Although the difference did not reach statistical significance, the peak plasma concentration of
d-methylphenidate was 23% higher for osmotic-release methylphenidate than for immediate-release methylphenidate. However, this difference would be expected to bias the study findings toward greater dopamine transporter occupancy and stronger subjective feelings in subjects who received osmotic-release methylphenidate, contrary to our hypothesis. Although the parameters of detection and likeability are thought to be proxies of abuse potential, the closeness of this association has been controversial
(19). For example, some detection may result from peripheral and not CNS effects and may not index euphoriant risk. Similarly, the sensation of liking a drug could occur in the context of setting and expectation and may not index risk of euphoria. These considerations suggest that the actual abuse potential of both methylphenidate formulations used in our study may be less than we estimated. The results of this study do not prove that osmotic-release methylphenidate is not abusable but suggest that it may be less abusable than immediate-release methylphenidate. In addition, our study addresses the risk of abuse to achieve euphoria and not the risk of abuse for purposes of weight loss or extended wakefulness.

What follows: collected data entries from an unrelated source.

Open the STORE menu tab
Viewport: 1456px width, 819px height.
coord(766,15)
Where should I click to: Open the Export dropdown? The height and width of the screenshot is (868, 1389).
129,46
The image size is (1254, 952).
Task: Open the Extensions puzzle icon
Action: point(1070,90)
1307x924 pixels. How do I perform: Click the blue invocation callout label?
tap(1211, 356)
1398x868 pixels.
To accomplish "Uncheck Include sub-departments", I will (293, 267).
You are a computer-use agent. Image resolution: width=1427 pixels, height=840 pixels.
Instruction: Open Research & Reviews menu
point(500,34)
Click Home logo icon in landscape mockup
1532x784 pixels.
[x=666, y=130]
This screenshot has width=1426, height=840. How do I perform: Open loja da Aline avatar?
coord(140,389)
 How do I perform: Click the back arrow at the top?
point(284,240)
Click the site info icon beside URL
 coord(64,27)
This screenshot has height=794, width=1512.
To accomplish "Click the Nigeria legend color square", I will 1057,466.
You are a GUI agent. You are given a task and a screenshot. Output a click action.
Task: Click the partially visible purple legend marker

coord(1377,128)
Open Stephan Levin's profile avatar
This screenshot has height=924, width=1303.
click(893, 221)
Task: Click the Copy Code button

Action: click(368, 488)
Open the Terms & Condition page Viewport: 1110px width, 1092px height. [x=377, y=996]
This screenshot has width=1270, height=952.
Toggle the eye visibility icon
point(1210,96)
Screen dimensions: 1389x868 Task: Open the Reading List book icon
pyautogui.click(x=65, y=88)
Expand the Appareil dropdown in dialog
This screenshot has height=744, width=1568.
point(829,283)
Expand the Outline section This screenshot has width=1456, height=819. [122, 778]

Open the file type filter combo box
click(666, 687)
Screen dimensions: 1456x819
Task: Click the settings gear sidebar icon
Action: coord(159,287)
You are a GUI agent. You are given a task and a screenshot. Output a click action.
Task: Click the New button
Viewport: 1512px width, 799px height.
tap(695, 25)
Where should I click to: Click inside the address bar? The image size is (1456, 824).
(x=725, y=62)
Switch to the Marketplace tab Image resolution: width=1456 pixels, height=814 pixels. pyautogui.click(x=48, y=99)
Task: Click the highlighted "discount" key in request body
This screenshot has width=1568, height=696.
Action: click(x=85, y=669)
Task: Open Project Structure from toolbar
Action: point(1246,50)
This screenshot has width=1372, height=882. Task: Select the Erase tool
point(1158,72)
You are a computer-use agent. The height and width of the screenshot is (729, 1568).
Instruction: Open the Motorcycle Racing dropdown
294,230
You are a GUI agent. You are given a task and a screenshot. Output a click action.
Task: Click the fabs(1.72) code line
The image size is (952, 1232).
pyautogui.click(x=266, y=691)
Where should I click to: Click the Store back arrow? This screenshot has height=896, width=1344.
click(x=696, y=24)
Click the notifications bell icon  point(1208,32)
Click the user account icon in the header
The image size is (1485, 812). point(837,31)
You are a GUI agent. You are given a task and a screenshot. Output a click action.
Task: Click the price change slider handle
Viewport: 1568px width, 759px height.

Despite these considerations, our results show that peripheral and brain pharmacokinetic profiles and the detection/likeability of methylphenidate can be accurately predicted on the basis of the delivery system profile of the formulation. The findings also indicate that the abuse potential of methylphenidate is due to the rate of delivery and not the magnitude of plasma concentration or receptor occupancy in the brain. These results advance understanding of the underlying central effects of methylphenidate in humans and identify a potentially less abusable methylphenidate formulation.